• **Document passage**
☆ ☆ ☆ ☆

I was working as an unprivileged user on a shared cluster (which I imagine is a common-ish use case), and as such was forced to build many of the dependencies by hand. This also meant that my libraries ended up in non-standard locations (e.g., $HOME/local/json-c/lib). Though cmake was able to find these libraries by editing the values of, e.g., JSONC_ROOT, I was still required to update the value of LD_LIBRARY_PATH when attempting to run woden or run_woden.py. If possible, it would be more user-friendly to export an appropriate LD_LIBRARY_PATH as part of the init_woden.sh command. Although there is a section of the installation documentation explaining this, making it more automated would be helpful.

Also, to address the previous point on my end, I had updated the init_woden.sh script to update my LD_LIBRARY_PATH, but noticed that the file was overwritten upon a subsequent invocation of cmake. Admittedly I do not have a ton of experience using cmake, but this was counter-intuitive to me. If this behavior is standard, then perhaps a statement in the documentation warning the user to this effect would be helpful.

Test suite

I greatly appreciate the fact that there are unit tests defined, and building and running them through ctest was relatively straightforward. Along the lines of what @mkolopanis suggested, it would be nice to have automated CI running of these tests, though I realize that requires access to a testing provider that has GPUs available to test the full functionality.

Also, it might be good to have a more detailed description of what the specific tests being run do, and what parts of the code they are testing. Getting detailed coverage of individual lines would be ideal, though I understand this may be difficult if such tools do not exist for C/CUDA code. (I personally have not used ctest in another context, so I do not know how feasible this is.)

☆ ☆ ☆ ☆

• **Stored data**
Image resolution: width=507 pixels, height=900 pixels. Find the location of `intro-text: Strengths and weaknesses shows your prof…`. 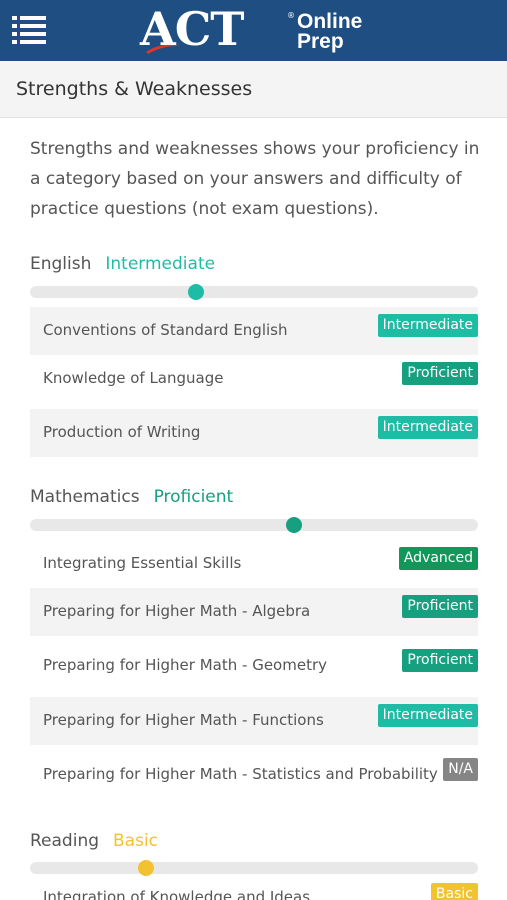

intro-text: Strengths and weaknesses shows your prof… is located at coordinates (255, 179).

☆ ☆ ☆ ☆

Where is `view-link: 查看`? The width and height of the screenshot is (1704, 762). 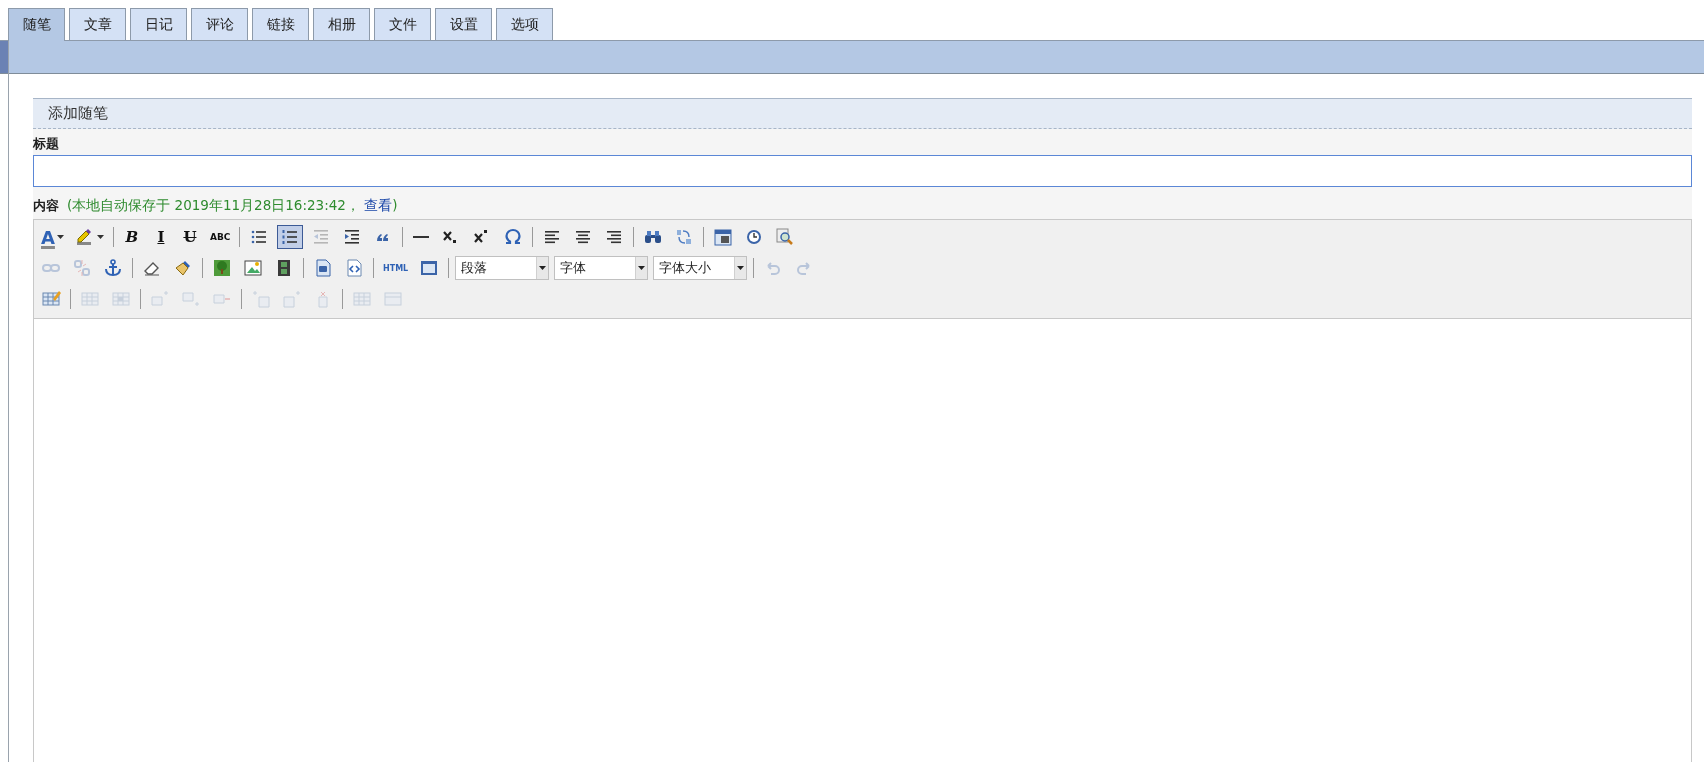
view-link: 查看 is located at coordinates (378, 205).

☆ ☆ ☆ ☆

• **Description of the task**
Print the full review comment above on library paths and the test suite, word for word.

• **Solution to this problem**
I was working as an unprivileged user on a shared cluster (which I imagine is a common-ish use case), and as such was forced to build many of the dependencies by hand. This also meant that my libraries ended up in non-standard locations (e.g., $HOME/local/json-c/lib). Though cmake was able to find these libraries by editing the values of, e.g., JSONC_ROOT, I was still required to update the value of LD_LIBRARY_PATH when attempting to run woden or run_woden.py. If possible, it would be more user-friendly to export an appropriate LD_LIBRARY_PATH as part of the init_woden.sh command. Although there is a section of the installation documentation explaining this, making it more automated would be helpful.

Also, to address the previous point on my end, I had updated the init_woden.sh script to update my LD_LIBRARY_PATH, but noticed that the file was overwritten upon a subsequent invocation of cmake. Admittedly I do not have a ton of experience using cmake, but this was counter-intuitive to me. If this behavior is standard, then perhaps a statement in the documentation warning the user to this effect would be helpful.

Test suite

I greatly appreciate the fact that there are unit tests defined, and building and running them through ctest was relatively straightforward. Along the lines of what @mkolopanis suggested, it would be nice to have automated CI running of these tests, though I realize that requires access to a testing provider that has GPUs available to test the full functionality.

Also, it might be good to have a more detailed description of what the specific tests being run do, and what parts of the code they are testing. Getting detailed coverage of individual lines would be ideal, though I understand this may be difficult if such tools do not exist for C/CUDA code. (I personally have not used ctest in another context, so I do not know how feasible this is.)